However, it's much neater to work with the complex exponential representation of modulated signals. A generic modulated signal, in the time domain will have its amplitude and phase varying as a function of time $$x(t)=A(t)cos(\omega_c t+\phi(t)) $$ We can write this as the real part of a complex signal $$ x(t)=\Re\{A(t)cos(\omega_c t+\phi(t))+jA(t)sin(\omega_c t+\phi(t))\}$$ Now I could have written any old rubbish in the imaginary part, and the formula would still have been correct, but the choice I made makes it extremely convenient - mainly because I can write it in exponential form $$ x(t)=\Re\{A(t)exp(j(\omega_c t+\phi(t)))\}$$ and this makes it really easy for me to "factor out" the carrier frequency $$ x(t)=\Re\{X_B(t)exp(j(\omega_c t))\} $$ where $X_B(t)$ is the "baseband equivalent" signal. "Baseband" meaning "effectively at 0Hz carrier frequency". The baseband equivalent signal is just $$X_B(t)=A(t)exp(j(\phi (t))) $$ and is complex and contains the "interesting" information contained in the modulation (the carrier itself being not so interesting!).

Working with these exponential forms, it now seems much more natural to define the Fourier transform in terms of exponentials in the normal way: $$X(\omega) = \int_{-\infty}^{\infty}{x(t)exp(-j\omega t)}dt $$ together with the inverse transform $$x(t) = \int_{-\infty}^{\infty}{X(\omega)exp(j\omega t)}d\omega $$ The Fourier transform of the baseband equivalent signal $X_B(t)$ is not symmetric about zero - you can't specify it by giving its values for positive frequencies and invoking symmetry.

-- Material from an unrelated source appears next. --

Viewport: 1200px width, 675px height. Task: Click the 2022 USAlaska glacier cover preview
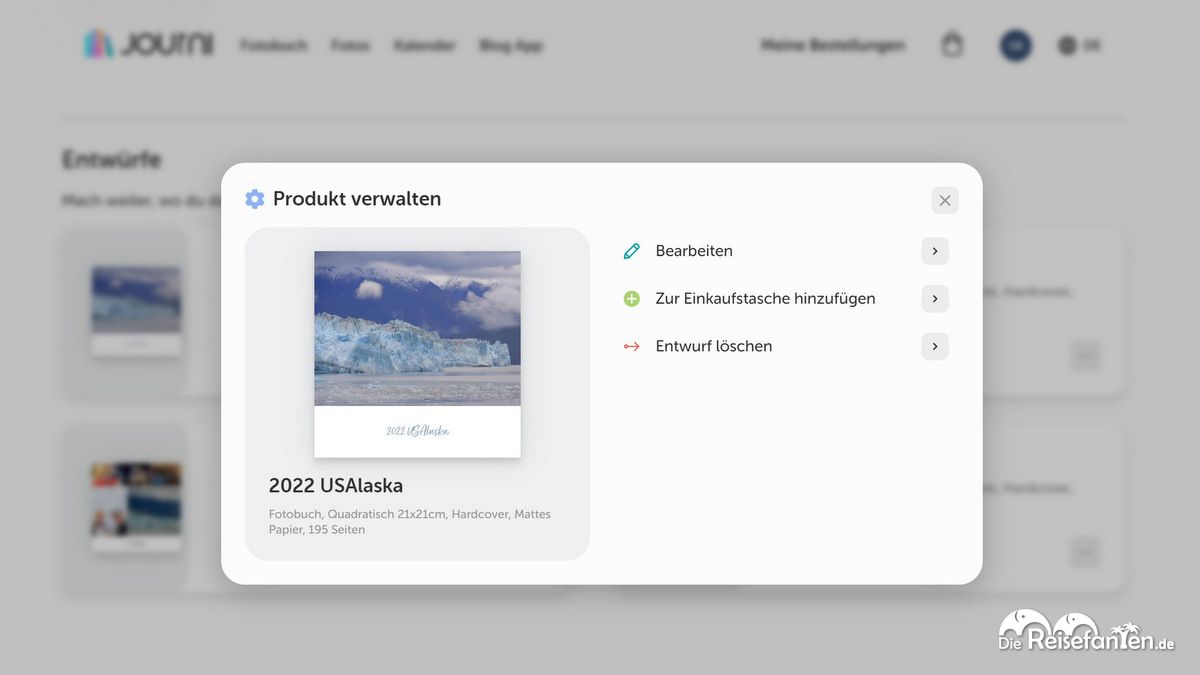click(417, 354)
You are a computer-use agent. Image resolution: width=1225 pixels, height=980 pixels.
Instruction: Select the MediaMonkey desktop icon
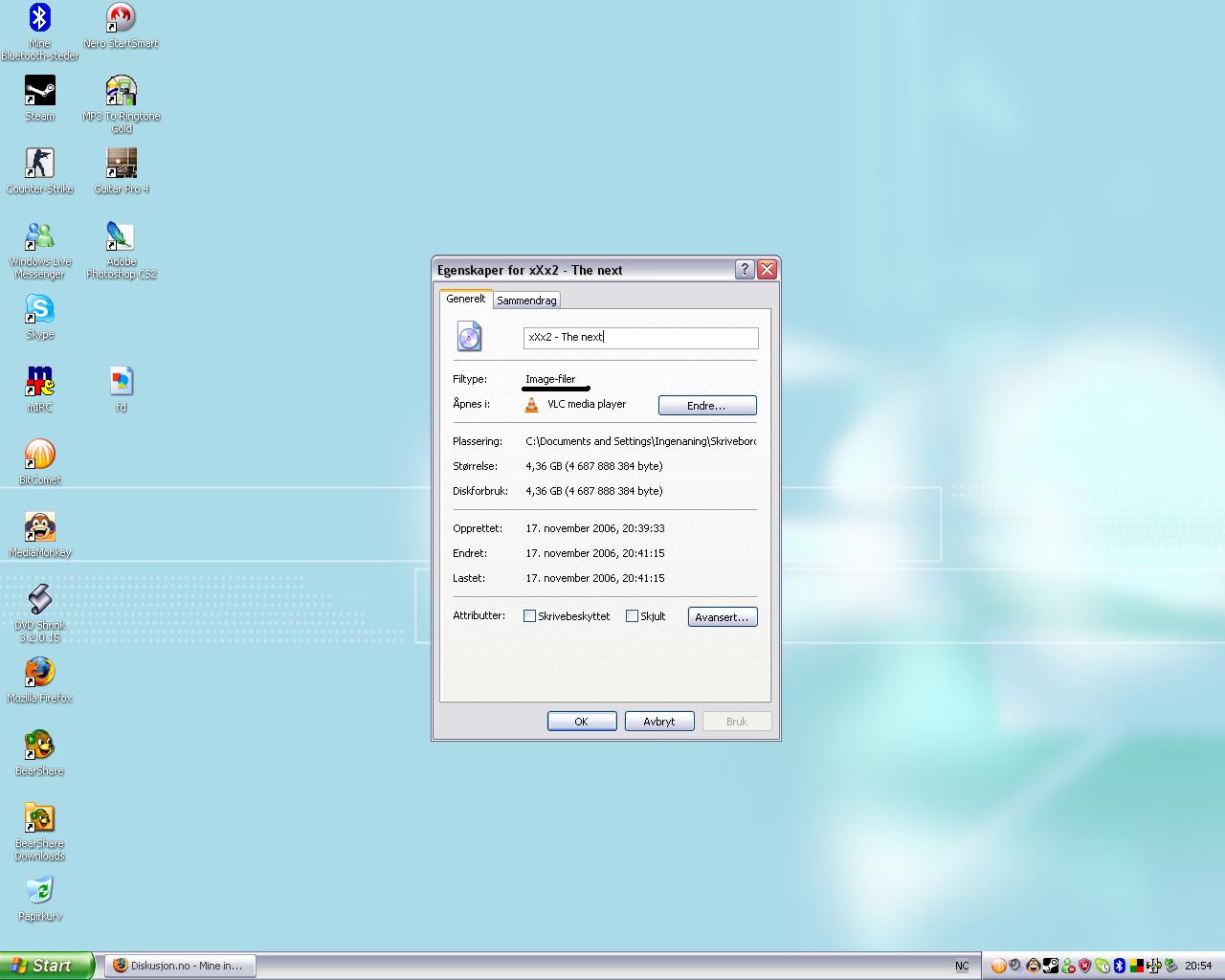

So if you want to work with this formalism then negative frequencies are fundamental. Baseband Equiv Spectrum

The actual spectrum of the signal centred at $+\omega_c$ is the one you'd get if you swept a very narrowband filter over the frequency range. It's not necessarily symmetric about $+\omega_c$ and this gets translated to the complex baseband one (shown dotted) which is now not symmetric about zero, so negative frequencies are needed.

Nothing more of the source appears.